China’s TC260 releases a draft guide on the identification of sensitive personal information

On 11 June 2024, The TC260 released the draft Cybersecurity Standard Practice Guide – Guide on the Identification of Sensitive Personal Information (the Guide) for the public.

The Guide is intended to serve as a practical guidance for personal information processors to identify the specific data types that will fall within the scope of “sensitive personal information”. Under the PIPL and associated rules, sensitive personal information is subject to a higher protection level and the processing and transfer of sensitive personal information is subject to more stringent requirements (for example, the obligation to obtain separate consent and to perform a personal information protection impact assessment). Therefore, it is important for personal information processors to accurately identify and classify sensitive personal information from their data pool and apply appropriate compliance measures.

The definition of “sensitive personal Information” under the PIPL is rather broad and general, and the Guide provides useful references on the common categories and examples of sensitive personal information. Although the Guide is released as a technical standard of no mandatory effect, such standard documents are widely adopted by market players to direct their data compliance practice. The Guide is open to public comments until 24 June 2024.
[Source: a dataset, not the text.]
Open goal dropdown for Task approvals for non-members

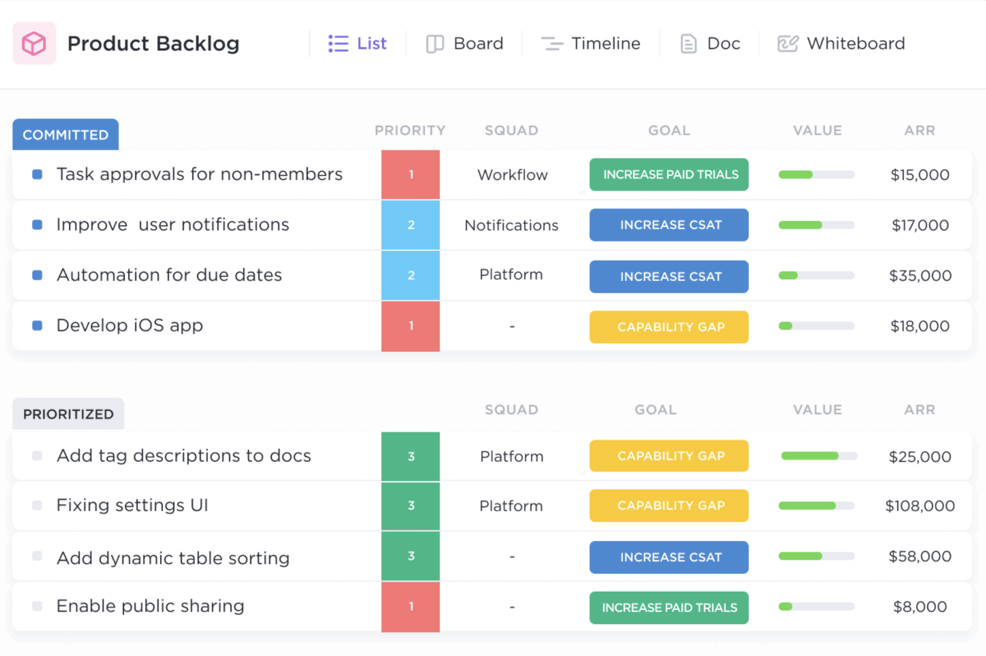tap(669, 175)
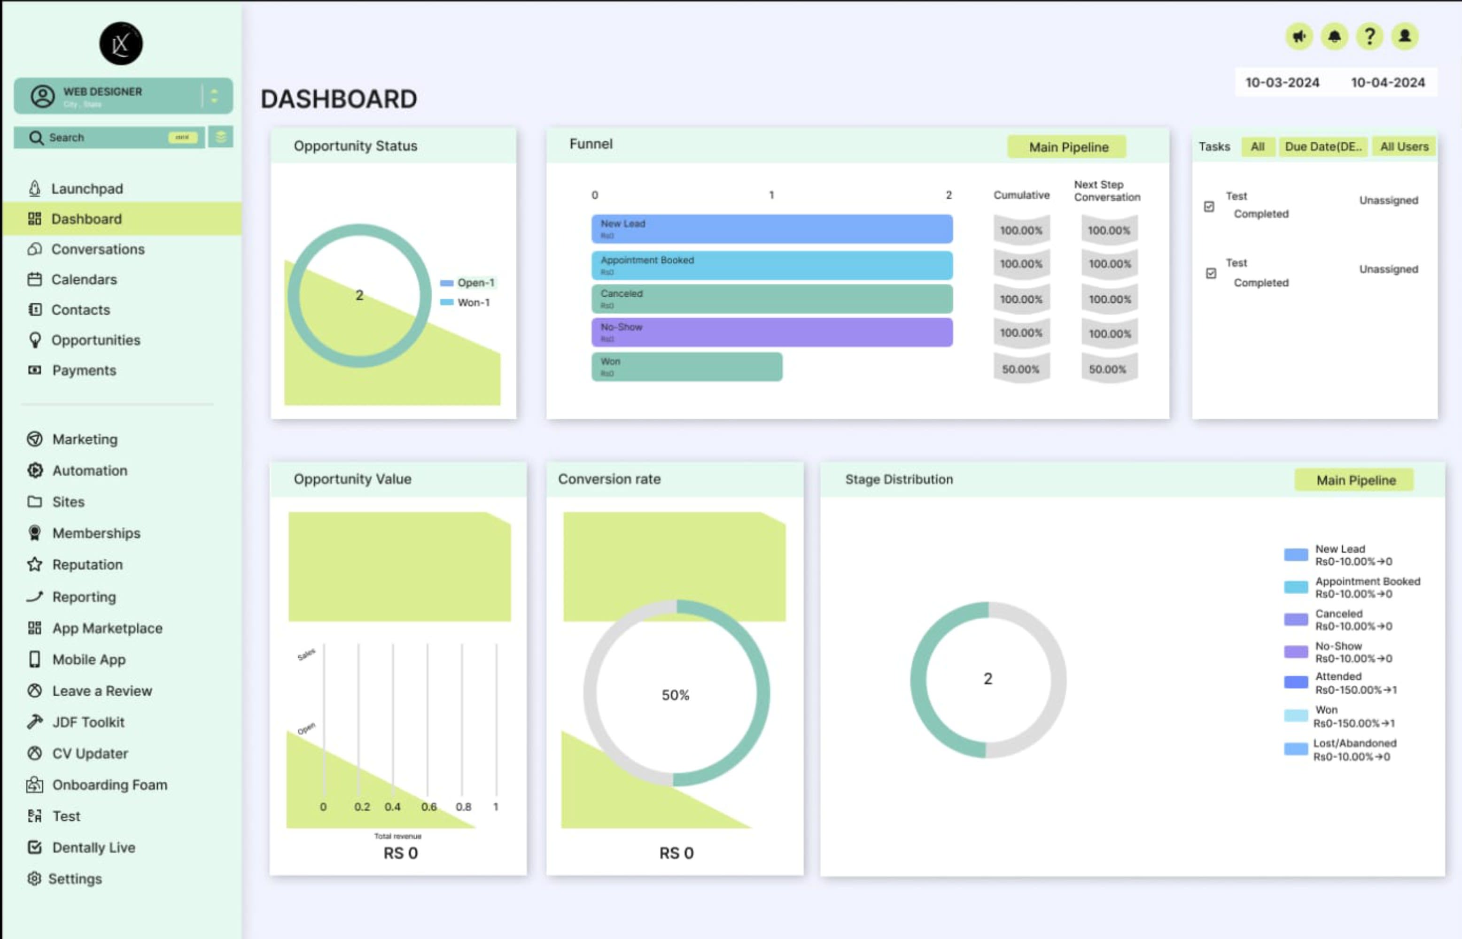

Singapore’s IMDA releases their Model AI Governance Framework for Generative AI

On 30 May 2024, IMDA released their Model AI Governance Framework for Generative AI (the Framework). The Framework aims to provide a systematic and balanced approach for addressing concerns related to generative AI, while also promoting innovation. It calls for a collective effort from policymakers, the industry, the research community, and the public to address these challenges. The Framework outlines nine key dimensions to create a trusted ecosystem which the Framework proposed to be looked at in totality, including emphasising the importance of accountability, trusted data for AI training, and content provenance, to enhance the governance of generative AI.

Developed in consultation with approximately 70 organisations, the Framework by the AI Verify Foundation and IMDA balances the need to encourage innovation. It builds upon a previous framework from 2019, that focused solely on traditional AI. Unlike traditional AI, which analyses given data, generative AI can create new content from extensive data sources. This advancement underscores the necessity for regulators and publishers to implement technical solutions as mentioned in the Framework such as digital watermarking and cryptographic provenance to track and verify the origin of digital content and identify AI-generated or modified content.

Hong Kong’s PCPD issues Model Personal Data Protection Framework on AI

On 11 June 2024, The PCPD issued its “Artificial Intelligence: Model Personal Data Protection Framework” (Model Framework). The Model Framework is targeted at assisting organisations to procure, implement and use AI (including predictive AI and generative AI) in compliance with the relevant requirements under the Personal Data (Privacy) Ordinance. This aligns with the current trend, where a lot of small and medium-sized enterprises are purchasing off-the-shelf solutions instead of building and developing AI systems from scratch. In sum, the Model Framework covers recommended measures in the following four areas: establishing AI strategy and governance; conducting risk assessment and human oversight; customisation of AI models and implementation and management of AI systems; and communication and engagement with stakeholders. Whilst the Model Framework is not legally binding, organisations are recommended to adhere to the principles are a matter of best practice.